Inexperience and Gossip

How a MPA increases fish populations isn’t obvious to most people. Yet, MPAs often get created (by the government, NGOs, or some community members) without effective education for the general community. It’s understandable, therefore, that community members feel angry at the closure of their fishing grounds, and that they go fishing in the sanctuary under cover of darkness, or at times when the underfunded local patrols aren’t on duty. Plenty of misinformation blooms to fill the gaps in communication. I’ve been told by local community members that conservationists only wanted to protect a local MPA because they were earning millions from it, though there had been literally no visiting diver that year.

Mix-ups in Implementation

The journey from the funding of a conservation project to its achievement often goes awry. I’ve seen projects from international aid agencies end up plopping down MPAs in areas that don’t make any sense, like one MPA I surveyed which was bisected by 20 meter-long standing fishnets. The fishnets had been there before the MPA was established, and were not asked to move afterwards. I’ve also seen a MPA of only one hectare (not an effective size), with a habitat of sand (not a productive habitat). To meet quantifiable goals such as “15% coral reef protection by such and such a date,” project implementers often designate MPAs quickly, without comprehensive studies or local consultations, take a picture of the sign, and leave. The fault sometimes lies with them, and often lies with the current system of international aid and development funding, a whole other can of worms.

Tourism, Tourism, Tourism

Too much of a good thing can be a very, very bad thing. In eagerness to earn money from entrance fees to a MPA, local tourism providers almost always put profit over protection. A dive guide supervising 15 people is effectively supervising no one. Too much traffic at crowded mooring buoys means one more anchor smashing a coral colony. Pressure to create attractive tourist sites leads to the sacrifice of some natural spots for others (like in El Nido, Palawan, where visitors are encouraged to walk on corals to get to hidden lagoons.) Please be aware of and comment on how your dive boat interacts with the environment; you, as the customer, are the most influential force on tourism providers.
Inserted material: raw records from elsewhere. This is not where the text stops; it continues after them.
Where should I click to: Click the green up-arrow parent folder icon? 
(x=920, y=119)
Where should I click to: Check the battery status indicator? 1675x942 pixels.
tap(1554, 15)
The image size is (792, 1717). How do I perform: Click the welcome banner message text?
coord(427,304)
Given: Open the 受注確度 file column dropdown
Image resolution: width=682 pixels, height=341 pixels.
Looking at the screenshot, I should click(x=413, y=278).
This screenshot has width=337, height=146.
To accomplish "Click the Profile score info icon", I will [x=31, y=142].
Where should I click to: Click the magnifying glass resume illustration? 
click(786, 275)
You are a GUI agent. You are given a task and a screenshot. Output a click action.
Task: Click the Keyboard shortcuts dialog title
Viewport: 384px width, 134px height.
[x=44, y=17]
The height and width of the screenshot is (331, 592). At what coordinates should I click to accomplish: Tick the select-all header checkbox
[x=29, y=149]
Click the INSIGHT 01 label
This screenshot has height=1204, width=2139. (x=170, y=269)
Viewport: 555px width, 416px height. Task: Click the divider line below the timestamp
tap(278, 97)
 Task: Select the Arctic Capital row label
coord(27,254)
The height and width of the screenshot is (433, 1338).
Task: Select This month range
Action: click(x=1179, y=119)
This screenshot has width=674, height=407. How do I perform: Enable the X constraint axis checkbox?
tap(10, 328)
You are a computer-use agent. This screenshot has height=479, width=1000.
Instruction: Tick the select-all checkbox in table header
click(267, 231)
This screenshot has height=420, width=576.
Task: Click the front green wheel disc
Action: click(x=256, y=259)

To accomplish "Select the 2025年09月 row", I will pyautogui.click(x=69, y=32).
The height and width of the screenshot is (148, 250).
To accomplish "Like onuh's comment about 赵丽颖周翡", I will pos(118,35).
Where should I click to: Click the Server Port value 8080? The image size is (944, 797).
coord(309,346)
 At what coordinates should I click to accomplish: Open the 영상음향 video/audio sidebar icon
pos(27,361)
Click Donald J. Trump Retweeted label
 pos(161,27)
Diver under boat, Cozumel, Photo by Ran Mor
Diver under boat, Cozumel, Photo by Ran Mor

The next time you dive in a MPA, remember to wonder or ask what obstacles it had to overcome to be established, and what battles it may still be fighting. Consider thinking of it as a part of an ongoing movement, one to which you can contribute even when you’re back at home, by staying informed and active on local and global conservation issues. It’s clear that a MPA is embedded in society at large, affected by society’s structures, cultures, and power systems- so societal support for conservation has a definite impact in the long run, and you can contribute to that movement, even from far away.